“It’s a ballsy move, though, making a car look like its predecessor. But one that’s starting to spread – Audi’s in on the game too, with its new Q5, and BMW did it with the new 5 Series not long ago” writes Autocar.
The Golf is a text-book example of a product that has evolved gradually over the course of its 40 years on the market. Audi have also cleaved to such a strategy as do BMW (nearly). Mercedes have been less adept at this. Sometimes they’ve adopted quite florid designs such as the fintail cars and most of the current batch. At other times they’ve had the urge to
present carefully rational and conservative cars (and let’s also remember their vertical affinity custom) for a few model cycles.
So, there is a case for some caution in car design. However, a blanket statement to the effect that all car makers should aspire to gradual evolution is just that, a blanket statement. There are times when gentle updating of an existing design is the wrong move.
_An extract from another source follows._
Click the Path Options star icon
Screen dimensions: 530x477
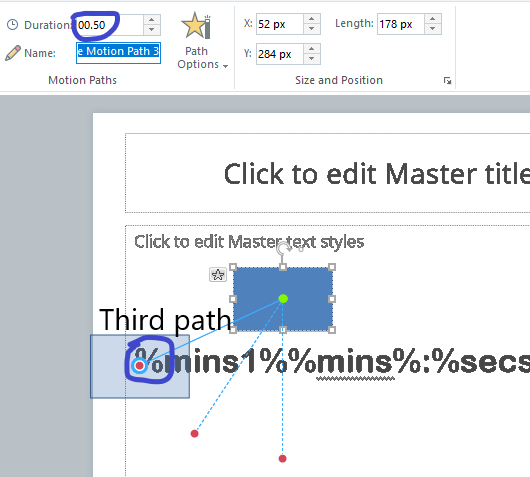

The market shifts and perhaps there comes a time when it’s strategically wrong to do more of the same (ask BMW). It can be necessary to signal a change of character and technology. If everyone is doing the same thing, swimming the other way in the river of custard might be a sensible move. That can be “ballsy” to use the phrasing from Autocar.
Some manufacturers have studiously avoided gradual evolution and done well-enough. Toyota, for example, are quite a big and profitable company and one thing they don’t bother with is respecting the design heritage they have. Every new Corolla is a new design and they sell steadily. Renault, Ford and Opel have also been consistently inconsistent yet also still shift the products (and remember that VW has had plenty of dud years these last two decades, for all their product consistency). Even with VAG, you can pick out Skoda for their wandering style and it has not hurt them all that much). The design strategy also depends on the market position. For a commodity car, gradual evolution might be useful – as we have said here the Renault 5 and Clio could have benefited from evolution. Point, counterpoint: they sell buckets of them anyway. Their customers don’t worry too much about design consistency. Ford’s Focus has been through three entirely different looks and still shifts the metal.
About the only dogma that applies in car design is that dogma is best avoided. What every car makers should aspire to is the right product at the right time and that might mean a polite genuflection to past glories and it might mean a clean sheet vehicle.